Problem description - From the listing below, reproduce word for word the part that opens with the line containing "Instruction: Click the Stitches count 17660" and closes with the line containing "Task: Select Période Précédente option"; reproduce nothing else.

The records -
* * *
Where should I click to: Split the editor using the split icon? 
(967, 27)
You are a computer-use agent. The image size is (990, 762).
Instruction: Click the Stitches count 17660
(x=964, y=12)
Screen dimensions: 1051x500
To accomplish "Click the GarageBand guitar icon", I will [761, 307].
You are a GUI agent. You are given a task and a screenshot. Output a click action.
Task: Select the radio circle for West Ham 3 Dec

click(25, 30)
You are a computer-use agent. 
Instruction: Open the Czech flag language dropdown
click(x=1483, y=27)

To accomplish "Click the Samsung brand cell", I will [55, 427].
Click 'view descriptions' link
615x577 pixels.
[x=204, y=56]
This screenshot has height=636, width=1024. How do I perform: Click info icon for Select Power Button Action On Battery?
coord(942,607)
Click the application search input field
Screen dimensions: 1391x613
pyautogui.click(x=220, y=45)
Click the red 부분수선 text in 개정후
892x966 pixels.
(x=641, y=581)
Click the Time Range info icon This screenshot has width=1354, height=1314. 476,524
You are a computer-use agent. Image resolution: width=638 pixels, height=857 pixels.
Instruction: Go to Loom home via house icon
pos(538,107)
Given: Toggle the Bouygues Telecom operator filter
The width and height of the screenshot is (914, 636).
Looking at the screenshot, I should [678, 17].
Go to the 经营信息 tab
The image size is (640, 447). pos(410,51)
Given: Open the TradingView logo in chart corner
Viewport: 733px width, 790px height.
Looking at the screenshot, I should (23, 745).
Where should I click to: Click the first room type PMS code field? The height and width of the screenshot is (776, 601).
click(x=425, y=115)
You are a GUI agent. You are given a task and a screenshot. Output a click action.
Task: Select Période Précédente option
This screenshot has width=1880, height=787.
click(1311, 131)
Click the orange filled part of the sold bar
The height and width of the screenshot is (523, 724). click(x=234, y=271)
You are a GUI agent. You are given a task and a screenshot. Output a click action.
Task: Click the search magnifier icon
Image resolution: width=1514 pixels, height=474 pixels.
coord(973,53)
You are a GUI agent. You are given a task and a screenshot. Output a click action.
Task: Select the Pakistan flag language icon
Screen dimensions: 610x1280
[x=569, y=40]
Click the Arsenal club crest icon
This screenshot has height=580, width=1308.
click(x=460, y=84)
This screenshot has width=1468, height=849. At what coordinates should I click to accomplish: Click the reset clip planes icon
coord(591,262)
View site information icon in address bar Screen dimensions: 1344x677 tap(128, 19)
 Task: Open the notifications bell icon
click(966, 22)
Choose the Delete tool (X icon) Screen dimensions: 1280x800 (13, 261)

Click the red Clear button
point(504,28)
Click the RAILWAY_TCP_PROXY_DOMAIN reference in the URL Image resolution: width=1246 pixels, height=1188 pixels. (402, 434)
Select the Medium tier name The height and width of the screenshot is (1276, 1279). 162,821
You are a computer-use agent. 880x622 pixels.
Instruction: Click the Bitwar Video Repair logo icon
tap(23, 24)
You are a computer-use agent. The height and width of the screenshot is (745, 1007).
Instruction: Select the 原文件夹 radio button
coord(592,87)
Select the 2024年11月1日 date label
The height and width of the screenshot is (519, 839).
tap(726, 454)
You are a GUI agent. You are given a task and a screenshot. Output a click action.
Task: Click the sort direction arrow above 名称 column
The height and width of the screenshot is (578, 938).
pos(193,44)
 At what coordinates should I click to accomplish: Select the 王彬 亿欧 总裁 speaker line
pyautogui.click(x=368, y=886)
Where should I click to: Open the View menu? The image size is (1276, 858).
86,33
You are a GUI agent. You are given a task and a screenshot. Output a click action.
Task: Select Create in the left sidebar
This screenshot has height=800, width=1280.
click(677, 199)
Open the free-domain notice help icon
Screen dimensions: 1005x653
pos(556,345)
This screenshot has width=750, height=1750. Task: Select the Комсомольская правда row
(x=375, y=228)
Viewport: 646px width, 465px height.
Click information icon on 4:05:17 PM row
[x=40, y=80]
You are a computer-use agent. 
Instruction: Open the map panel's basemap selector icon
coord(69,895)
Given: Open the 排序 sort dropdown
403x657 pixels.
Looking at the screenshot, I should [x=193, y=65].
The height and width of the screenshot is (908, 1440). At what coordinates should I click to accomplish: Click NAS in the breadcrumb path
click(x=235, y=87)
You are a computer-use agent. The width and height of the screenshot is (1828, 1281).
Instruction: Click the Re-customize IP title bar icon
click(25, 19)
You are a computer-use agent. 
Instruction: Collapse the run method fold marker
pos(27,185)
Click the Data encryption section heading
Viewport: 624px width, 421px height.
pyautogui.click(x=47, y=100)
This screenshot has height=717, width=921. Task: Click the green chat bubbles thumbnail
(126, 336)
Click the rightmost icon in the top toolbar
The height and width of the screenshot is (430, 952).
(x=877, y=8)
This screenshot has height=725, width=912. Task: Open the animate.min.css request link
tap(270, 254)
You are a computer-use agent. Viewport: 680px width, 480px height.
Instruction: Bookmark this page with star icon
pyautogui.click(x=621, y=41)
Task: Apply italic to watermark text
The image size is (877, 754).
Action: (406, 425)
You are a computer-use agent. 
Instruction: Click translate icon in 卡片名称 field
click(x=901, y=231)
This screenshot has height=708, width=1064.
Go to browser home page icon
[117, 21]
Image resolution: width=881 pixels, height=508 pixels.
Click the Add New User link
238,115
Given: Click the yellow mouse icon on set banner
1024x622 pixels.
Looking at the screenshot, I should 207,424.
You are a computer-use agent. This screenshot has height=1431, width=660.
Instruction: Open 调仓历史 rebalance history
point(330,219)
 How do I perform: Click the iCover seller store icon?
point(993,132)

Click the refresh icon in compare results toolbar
* * *
Output for this task -
Instruction: Click the Stitches count 17660
(x=964, y=12)
Screen dimensions: 1051x500
To accomplish "Click the GarageBand guitar icon", I will [761, 307].
You are a GUI agent. You are given a task and a screenshot. Output a click action.
Task: Select the radio circle for West Ham 3 Dec

click(25, 30)
You are a computer-use agent. 
Instruction: Open the Czech flag language dropdown
click(x=1483, y=27)

To accomplish "Click the Samsung brand cell", I will [55, 427].
Click 'view descriptions' link
615x577 pixels.
[x=204, y=56]
This screenshot has height=636, width=1024. How do I perform: Click info icon for Select Power Button Action On Battery?
coord(942,607)
Click the application search input field
Screen dimensions: 1391x613
pyautogui.click(x=220, y=45)
Click the red 부분수선 text in 개정후
892x966 pixels.
(x=641, y=581)
Click the Time Range info icon This screenshot has width=1354, height=1314. 476,524
You are a computer-use agent. Image resolution: width=638 pixels, height=857 pixels.
Instruction: Go to Loom home via house icon
pos(538,107)
Given: Toggle the Bouygues Telecom operator filter
The width and height of the screenshot is (914, 636).
Looking at the screenshot, I should [678, 17].
Go to the 经营信息 tab
The image size is (640, 447). pos(410,51)
Given: Open the TradingView logo in chart corner
Viewport: 733px width, 790px height.
Looking at the screenshot, I should (23, 745).
Where should I click to: Click the first room type PMS code field? The height and width of the screenshot is (776, 601).
click(x=425, y=115)
You are a GUI agent. You are given a task and a screenshot. Output a click action.
Task: Select Période Précédente option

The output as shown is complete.